Referentenentwurf zum Betriebsrätestärkungsgesetz

Referentenentwurf Betriebsrätestärkungsgesetz

Wie stehen die Chancen, dass dieser Entwurf umgesetzt wird? Eine Einschätzung

Die große Koalition aus CDU/CSU und SPD hat 2018 in ihrem Koalitionsvertrag vereinbart, die Gründung und Wahl von Betriebsräten zu erleichtern. Nun liegt ein Referentenentwurf zu diesem Betriebsrätestärkungsgesetz vor. Wir haben uns damit beschäftigt und erklären kurz die Zusammenhänge.

Sinkende Zahl der Betriebsräte in deutschen Betrieben


 

Statistik zur Verteilung der Betriebe mit Betriebsrat Quelle stefan-sell.de

Statistik zur Verteilung der Betriebe mit Betriebsrat – Quelle: stefan-sell.de

Die Anzahl der Betriebe mit einem Betriebsrat stagniert seit 25 Jahren auf niedrigem Niveau bei etwa 10 %. Da überwiegend in großen Betrieben Betriebsräte bestehen, sieht die Situation für die Beschäftigten in absoluten Zahlen etwas besser aus: 41 % der westdeutschen Beschäftigten, aber nur 36 % der ostdeutschen Beschäftigten wurden 2019 in ihrem Betrieb von einem Betriebsrat vertreten. Das ist ein Rückgang zwischen 12 % für Ostdeutschland und 21 % für Westdeutschland seit 1996, wobei die Zahl in Ostdeutschland seit 2017 wieder ansteigt.

Zudem berichten Gewerkschaften immer wieder von Repressalien und Versuchen, Betriebsratsneuwahlen zu verhindern. Ähnliches findet eine aktuelle Studie der TU Chemnitz mit Unterstützung der Hans-Böckler-Stiftung heraus, die zeigt, dass es immer wieder zu arbeitgeberseitigen Maßnahmen gegen engagierte und in Betriebsräten organisierte Beschäftigte kommt.

Das Betriebsrätestärkungsgesetz – die Inhalte


Das Bundesministerium für Arbeit und Soziales (BMAS) hat Ende 2020 den Entwurf für ein Betriebsrätestärkungsgesetz vorgelegt, das diesen Trend wieder umkehren soll.

Ein wichtiges Element ist ein verbesserter Kündigungsschutz für Beschäftigte, die zu einer Betriebsratswahl einladen, wobei auch die Zahl der geschützten Einladenden von drei auf Sechs erhöht wird.

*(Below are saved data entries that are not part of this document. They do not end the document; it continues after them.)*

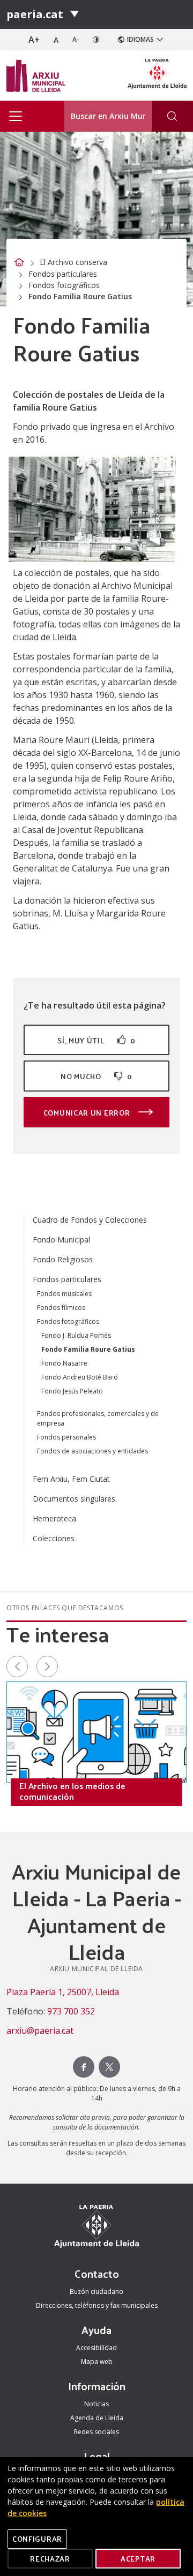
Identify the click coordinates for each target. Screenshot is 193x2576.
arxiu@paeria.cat (39, 2030)
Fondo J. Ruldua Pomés (76, 1335)
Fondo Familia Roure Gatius (88, 1349)
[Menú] (74, 14)
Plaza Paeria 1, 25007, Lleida (62, 1992)
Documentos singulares (74, 1499)
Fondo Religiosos (63, 1259)
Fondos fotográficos (64, 285)
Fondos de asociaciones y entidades (92, 1451)
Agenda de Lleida (96, 2417)
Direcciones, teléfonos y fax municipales (97, 2305)
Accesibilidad (96, 2347)
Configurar (37, 2538)
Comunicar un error (87, 1112)
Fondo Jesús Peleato (72, 1391)
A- (75, 39)
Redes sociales (96, 2431)
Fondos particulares (62, 274)
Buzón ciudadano (96, 2291)
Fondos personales (66, 1437)
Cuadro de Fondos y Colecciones (90, 1220)
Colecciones (54, 1538)
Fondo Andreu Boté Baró (79, 1377)
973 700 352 (71, 2011)
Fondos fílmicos (61, 1307)
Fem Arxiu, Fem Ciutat (71, 1479)
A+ (34, 40)
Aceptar (138, 2558)
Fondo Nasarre (64, 1363)
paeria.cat (34, 14)
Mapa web (97, 2361)
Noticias (96, 2403)
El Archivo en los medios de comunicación (72, 1791)
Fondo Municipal (61, 1239)
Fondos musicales (64, 1293)
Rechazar (50, 2558)
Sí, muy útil (96, 1040)
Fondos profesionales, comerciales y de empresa (98, 1418)
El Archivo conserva (73, 262)
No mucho (96, 1076)
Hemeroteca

Auch der Wahlablauf soll vereinfacht und die Anfechtbarkeit der Wahl eingeschränkt werden.

Aber der Entwurf will auch die Mitbestimmungsmöglichkeiten der Betriebsräte bei Weiterbildungen verbessern und ihnen bei der Digitalisierung der Arbeitswelt (z. B. Einführung von Telearbeit – landläufig Homeoffice genannt) mehr Mitsprachemöglichkeiten einräumen. Mit der geplanten Regelung zur Ausgestaltung Mobiler Arbeit hätten Betriebsräte dann ein Mitbestimmungsrecht beim Arbeitsort.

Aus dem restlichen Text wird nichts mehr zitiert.